Velocity Reviews - Computer Hardware Reviews

Velocity Reviews > Newsgroups > Programming > C++ > Using std::lexicographical_compare with ignore case equalitydoesn't always work

Reply
Thread Tools

Using std::lexicographical_compare with ignore case equalitydoesn't always work

 
 
Alex Buell
Guest
Posts: n/a
 
      12-28-2008
The short snippet below demonstrates the problem I'm having with
std::lexicographical_compare() in that it does not reliably work!

#include <iostream>
#include <vector>
#include <ctype.h>

bool compare_ignore_case_equals(char c1, char c2)
{
return toupper(c1) == toupper(c2);
}

bool compare_ignore_case_less(char c1, char c2)
{
return toupper(c1) < toupper(c2);
}

int main(int argc, char *argv[])
{
std::vector<std::string> args(argv + 1, argv + argc);
const char *words[] =
{
"add", "del", "new", "help"
};

std::vector<std::string> list(words, words + (sizeof words / sizeof words[0]));
std::vector<std::string>::iterator word = list.begin();
while (word != list.end())
{
std::cout << "Testing " << *word << " = " << args[0];
if (std::lexicographical_compare(
word->begin(), word->end(),
args[0].begin(), args[0].end(),
compare_ignore_case_equals))
{
std::cout << " found!\n";
break;
}

std::cout << "\n";
word++;
}
}

Here's an example:

./quick new
Testing add = new
Testing del = new found!

That simply cannot be correct, what is it that I've done wrongly? Thanks
--
http://www.munted.org.uk

Fearsome grindings.

 
Reply With Quote
 
 
 
 
Alex Buell
Guest
Posts: n/a
 
      12-28-2008
On Sun, 28 Dec 2008 09:09:32 -0500, I waved a wand and this message
magically appears in front of Pete Becker:

> > if (std::lexicographical_compare(
> > word->begin(), word->end(),
> > args[0].begin(), args[0].end(),
> > compare_ignore_case_equals))

>
> First, remove compare_ignore_case_equals and try again. You'll get
> similar problems. Then read about lexicographical_compare and what
> its return value means.


I've now switched to using this:

#include <string.h>
#include <string>

inline int strcasecmp(const std::string& s1, const std::string& s2)
{
return strcasecmp(s1.c_str(), s2.c_str());
}

This leverages C++'s ability to overload functions and works better.

stricmp() isn't standard whilst strcasecmp() is standard ANSI/ISO. Some
posters have mentioned using stricmp() instead of strcasecmp(), which
happens not to be the correct answer.
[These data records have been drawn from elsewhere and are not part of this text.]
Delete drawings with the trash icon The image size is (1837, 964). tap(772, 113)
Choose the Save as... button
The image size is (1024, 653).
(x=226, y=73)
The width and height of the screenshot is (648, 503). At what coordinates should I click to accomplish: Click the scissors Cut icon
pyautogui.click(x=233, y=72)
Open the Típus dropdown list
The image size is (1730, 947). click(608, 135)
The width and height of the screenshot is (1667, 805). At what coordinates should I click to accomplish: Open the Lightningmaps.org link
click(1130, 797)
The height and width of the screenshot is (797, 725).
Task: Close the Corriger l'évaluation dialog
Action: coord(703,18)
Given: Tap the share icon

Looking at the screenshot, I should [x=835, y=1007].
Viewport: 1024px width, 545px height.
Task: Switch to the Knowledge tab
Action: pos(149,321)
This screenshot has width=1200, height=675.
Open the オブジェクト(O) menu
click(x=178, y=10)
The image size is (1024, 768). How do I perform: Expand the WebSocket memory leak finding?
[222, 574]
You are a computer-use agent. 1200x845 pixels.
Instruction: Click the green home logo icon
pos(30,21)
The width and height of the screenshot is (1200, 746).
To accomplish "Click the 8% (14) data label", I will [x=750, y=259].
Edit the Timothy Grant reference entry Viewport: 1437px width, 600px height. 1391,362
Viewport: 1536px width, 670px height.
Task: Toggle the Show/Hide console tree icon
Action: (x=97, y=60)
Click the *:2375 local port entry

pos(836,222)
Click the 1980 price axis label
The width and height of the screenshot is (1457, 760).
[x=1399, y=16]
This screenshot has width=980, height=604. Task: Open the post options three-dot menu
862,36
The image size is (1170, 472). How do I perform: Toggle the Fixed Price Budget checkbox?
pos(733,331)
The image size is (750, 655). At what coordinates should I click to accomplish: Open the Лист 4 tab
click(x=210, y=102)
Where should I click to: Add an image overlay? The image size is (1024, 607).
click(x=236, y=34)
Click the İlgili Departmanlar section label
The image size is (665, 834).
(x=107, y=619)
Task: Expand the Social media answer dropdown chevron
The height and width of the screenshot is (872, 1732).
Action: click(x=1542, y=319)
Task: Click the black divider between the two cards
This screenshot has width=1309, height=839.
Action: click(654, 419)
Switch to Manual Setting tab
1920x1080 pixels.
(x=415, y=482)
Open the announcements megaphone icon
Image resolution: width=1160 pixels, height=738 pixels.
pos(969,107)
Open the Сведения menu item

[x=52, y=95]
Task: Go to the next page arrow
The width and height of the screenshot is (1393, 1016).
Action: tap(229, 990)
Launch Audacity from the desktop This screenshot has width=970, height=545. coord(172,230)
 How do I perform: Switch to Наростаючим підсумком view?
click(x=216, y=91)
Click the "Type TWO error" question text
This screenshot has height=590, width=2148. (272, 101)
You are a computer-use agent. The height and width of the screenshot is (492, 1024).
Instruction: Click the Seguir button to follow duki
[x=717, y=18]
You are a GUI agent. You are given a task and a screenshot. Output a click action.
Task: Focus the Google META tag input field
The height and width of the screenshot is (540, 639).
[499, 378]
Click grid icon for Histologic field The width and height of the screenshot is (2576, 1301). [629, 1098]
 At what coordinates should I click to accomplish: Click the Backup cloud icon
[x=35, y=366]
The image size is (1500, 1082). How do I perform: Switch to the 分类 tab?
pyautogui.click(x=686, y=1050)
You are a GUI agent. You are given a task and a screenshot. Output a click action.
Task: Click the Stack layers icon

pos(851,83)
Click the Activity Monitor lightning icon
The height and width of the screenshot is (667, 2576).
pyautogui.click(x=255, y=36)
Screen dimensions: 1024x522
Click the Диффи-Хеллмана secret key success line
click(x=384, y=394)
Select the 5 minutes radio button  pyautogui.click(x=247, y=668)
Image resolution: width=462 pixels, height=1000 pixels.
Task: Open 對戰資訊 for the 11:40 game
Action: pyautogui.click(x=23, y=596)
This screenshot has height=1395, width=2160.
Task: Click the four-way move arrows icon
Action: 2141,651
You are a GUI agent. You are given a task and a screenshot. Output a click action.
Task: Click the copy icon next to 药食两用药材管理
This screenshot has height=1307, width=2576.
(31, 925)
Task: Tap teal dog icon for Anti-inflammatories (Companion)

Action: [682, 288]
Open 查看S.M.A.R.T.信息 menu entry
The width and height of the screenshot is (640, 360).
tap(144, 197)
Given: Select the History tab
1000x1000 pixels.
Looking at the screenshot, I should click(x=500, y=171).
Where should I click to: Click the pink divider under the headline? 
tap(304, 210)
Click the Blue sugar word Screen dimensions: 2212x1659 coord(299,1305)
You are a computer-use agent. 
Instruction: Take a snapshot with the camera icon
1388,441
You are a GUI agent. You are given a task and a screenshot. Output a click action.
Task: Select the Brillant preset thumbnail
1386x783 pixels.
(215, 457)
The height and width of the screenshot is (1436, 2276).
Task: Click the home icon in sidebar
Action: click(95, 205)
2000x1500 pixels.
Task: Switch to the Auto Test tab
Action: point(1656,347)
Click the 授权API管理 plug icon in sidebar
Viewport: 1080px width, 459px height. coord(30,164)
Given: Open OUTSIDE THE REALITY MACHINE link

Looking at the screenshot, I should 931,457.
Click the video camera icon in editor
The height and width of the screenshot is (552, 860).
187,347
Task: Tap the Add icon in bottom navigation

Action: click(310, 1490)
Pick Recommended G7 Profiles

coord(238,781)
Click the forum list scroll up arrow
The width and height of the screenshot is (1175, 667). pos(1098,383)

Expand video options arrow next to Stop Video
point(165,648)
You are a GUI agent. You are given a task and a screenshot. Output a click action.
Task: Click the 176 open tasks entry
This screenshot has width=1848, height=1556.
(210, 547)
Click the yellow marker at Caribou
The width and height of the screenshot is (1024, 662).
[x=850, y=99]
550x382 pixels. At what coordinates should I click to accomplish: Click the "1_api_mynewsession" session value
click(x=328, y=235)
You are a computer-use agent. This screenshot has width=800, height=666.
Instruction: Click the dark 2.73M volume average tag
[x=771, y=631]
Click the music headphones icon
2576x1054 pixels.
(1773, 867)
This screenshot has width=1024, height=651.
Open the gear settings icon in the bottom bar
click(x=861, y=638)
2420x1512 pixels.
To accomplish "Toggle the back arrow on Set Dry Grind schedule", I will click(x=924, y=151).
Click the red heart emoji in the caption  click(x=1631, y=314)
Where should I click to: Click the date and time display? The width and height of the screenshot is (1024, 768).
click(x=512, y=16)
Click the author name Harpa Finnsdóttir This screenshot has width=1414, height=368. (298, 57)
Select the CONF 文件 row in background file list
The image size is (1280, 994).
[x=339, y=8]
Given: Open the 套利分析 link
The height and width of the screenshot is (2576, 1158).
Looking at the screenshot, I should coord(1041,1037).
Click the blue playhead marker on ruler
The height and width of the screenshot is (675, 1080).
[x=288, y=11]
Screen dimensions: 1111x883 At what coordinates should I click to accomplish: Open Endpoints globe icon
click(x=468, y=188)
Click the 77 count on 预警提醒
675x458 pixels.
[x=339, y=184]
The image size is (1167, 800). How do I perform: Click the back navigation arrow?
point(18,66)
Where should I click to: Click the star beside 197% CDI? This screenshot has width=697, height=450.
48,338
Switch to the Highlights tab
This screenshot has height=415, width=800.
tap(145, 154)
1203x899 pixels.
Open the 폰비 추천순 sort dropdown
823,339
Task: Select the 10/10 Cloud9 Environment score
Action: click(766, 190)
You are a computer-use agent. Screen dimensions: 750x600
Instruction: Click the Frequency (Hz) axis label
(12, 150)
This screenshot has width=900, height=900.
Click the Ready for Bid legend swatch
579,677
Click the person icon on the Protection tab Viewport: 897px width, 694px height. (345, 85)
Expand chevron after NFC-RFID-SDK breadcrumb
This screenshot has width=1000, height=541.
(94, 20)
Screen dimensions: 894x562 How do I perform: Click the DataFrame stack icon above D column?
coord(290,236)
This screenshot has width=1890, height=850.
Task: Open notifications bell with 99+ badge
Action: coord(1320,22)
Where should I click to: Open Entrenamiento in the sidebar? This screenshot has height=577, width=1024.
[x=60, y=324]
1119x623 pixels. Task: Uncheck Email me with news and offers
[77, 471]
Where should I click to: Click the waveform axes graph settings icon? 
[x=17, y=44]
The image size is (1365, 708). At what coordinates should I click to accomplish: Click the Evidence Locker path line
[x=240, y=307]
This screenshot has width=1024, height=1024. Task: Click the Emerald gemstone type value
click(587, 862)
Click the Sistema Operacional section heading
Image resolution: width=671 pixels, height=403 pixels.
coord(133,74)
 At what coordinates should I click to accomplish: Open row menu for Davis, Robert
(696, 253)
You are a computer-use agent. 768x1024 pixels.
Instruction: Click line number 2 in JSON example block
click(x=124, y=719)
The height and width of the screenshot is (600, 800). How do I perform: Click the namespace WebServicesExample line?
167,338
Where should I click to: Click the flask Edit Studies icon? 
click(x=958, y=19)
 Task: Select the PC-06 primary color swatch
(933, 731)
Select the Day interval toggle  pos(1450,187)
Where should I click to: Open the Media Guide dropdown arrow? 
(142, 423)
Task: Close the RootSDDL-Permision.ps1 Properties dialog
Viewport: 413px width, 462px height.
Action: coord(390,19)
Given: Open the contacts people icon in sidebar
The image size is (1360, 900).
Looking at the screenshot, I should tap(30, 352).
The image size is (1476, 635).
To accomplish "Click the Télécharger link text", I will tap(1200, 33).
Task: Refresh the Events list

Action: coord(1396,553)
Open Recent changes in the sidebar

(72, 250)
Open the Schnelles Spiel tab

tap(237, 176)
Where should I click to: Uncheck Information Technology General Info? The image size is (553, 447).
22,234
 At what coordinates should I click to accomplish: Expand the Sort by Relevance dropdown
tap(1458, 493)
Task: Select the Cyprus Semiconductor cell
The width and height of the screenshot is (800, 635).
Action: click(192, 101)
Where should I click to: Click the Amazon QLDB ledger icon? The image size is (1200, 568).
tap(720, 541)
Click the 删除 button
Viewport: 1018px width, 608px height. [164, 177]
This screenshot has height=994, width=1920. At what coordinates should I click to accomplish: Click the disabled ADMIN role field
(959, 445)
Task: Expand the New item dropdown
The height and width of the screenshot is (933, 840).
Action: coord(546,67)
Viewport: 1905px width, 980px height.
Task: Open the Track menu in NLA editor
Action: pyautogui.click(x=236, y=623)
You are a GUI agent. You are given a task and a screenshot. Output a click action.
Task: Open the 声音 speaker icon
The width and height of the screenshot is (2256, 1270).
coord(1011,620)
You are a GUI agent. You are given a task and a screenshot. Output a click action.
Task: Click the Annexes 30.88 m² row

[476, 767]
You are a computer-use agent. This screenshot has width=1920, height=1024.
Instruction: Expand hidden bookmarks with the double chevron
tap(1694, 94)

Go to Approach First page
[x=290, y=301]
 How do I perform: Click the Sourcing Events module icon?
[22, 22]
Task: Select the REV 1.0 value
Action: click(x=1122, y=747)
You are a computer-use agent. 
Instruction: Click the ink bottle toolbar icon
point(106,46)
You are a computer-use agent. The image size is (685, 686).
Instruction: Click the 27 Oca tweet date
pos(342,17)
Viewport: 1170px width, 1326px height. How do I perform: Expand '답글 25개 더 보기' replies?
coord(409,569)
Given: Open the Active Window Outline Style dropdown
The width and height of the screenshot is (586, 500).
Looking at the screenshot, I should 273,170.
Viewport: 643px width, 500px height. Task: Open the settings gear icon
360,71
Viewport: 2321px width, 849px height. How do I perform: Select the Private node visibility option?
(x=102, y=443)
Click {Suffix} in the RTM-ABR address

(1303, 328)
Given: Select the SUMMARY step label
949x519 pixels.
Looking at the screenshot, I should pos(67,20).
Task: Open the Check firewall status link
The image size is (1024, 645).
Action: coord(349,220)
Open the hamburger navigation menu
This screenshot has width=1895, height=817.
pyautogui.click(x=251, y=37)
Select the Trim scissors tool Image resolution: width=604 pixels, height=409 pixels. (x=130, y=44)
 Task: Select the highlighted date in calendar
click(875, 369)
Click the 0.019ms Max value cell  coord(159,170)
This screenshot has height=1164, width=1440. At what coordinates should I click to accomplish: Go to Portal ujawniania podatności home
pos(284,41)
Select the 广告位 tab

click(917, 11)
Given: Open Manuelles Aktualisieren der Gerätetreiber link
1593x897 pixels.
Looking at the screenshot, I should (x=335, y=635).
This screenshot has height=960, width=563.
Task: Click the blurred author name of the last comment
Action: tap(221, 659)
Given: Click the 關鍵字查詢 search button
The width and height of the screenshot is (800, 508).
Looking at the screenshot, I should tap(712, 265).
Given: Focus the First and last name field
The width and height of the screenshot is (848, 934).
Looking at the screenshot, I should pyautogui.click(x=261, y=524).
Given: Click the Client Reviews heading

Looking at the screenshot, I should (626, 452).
Why?
--
http://www.munted.org.uk

Fearsome grindings.

 
Reply With Quote
 
 
 
 
Alex Buell
Guest
Posts: n/a
 
      12-28-2008
On Sun, 28 Dec 2008 12:51:36 -0500, I waved a wand and this message
magically appears in front of Pete Becker:

> > This leverages C++'s ability to overload functions and works better.
> >
> > stricmp() isn't standard whilst strcasecmp() is standard ANSI/ISO.

>
> No, it's not. It's Unix, if I remeber correctly. But I think I didn't
> make my point clearly enough. The problem isn't fundamentally in the
> predicate. So drop the predicate and use the default predicate until
> you understand what lexicographical_compare does.


strcasecmp() is actually defined in the POSIX standards. But I will
look again at std::lexicograpical_compare() when I get some time. The
program works well enough with strcasecmp().
--
http://www.munted.org.uk

Fearsome grindings.

 
Reply With Quote
 
James Kanze
Guest
Posts: n/a
 
      12-29-2008
On Dec 28, 4:12 pm, Alex Buell <(E-Mail Removed)> wrote:
> On Sun, 28 Dec 2008 09:09:32 -0500, I waved a wand and this message
> magically appears in front of Pete Becker:
>
> > > if (std::lexicographical_compare(
> > > word->begin(), word->end(),
> > > args[0].begin(), args[0].end(),
> > > compare_ignore_case_equals))


> > First, remove compare_ignore_case_equals and try again.
> > You'll get similar problems. Then read about
> > lexicographical_compare and what its return value means.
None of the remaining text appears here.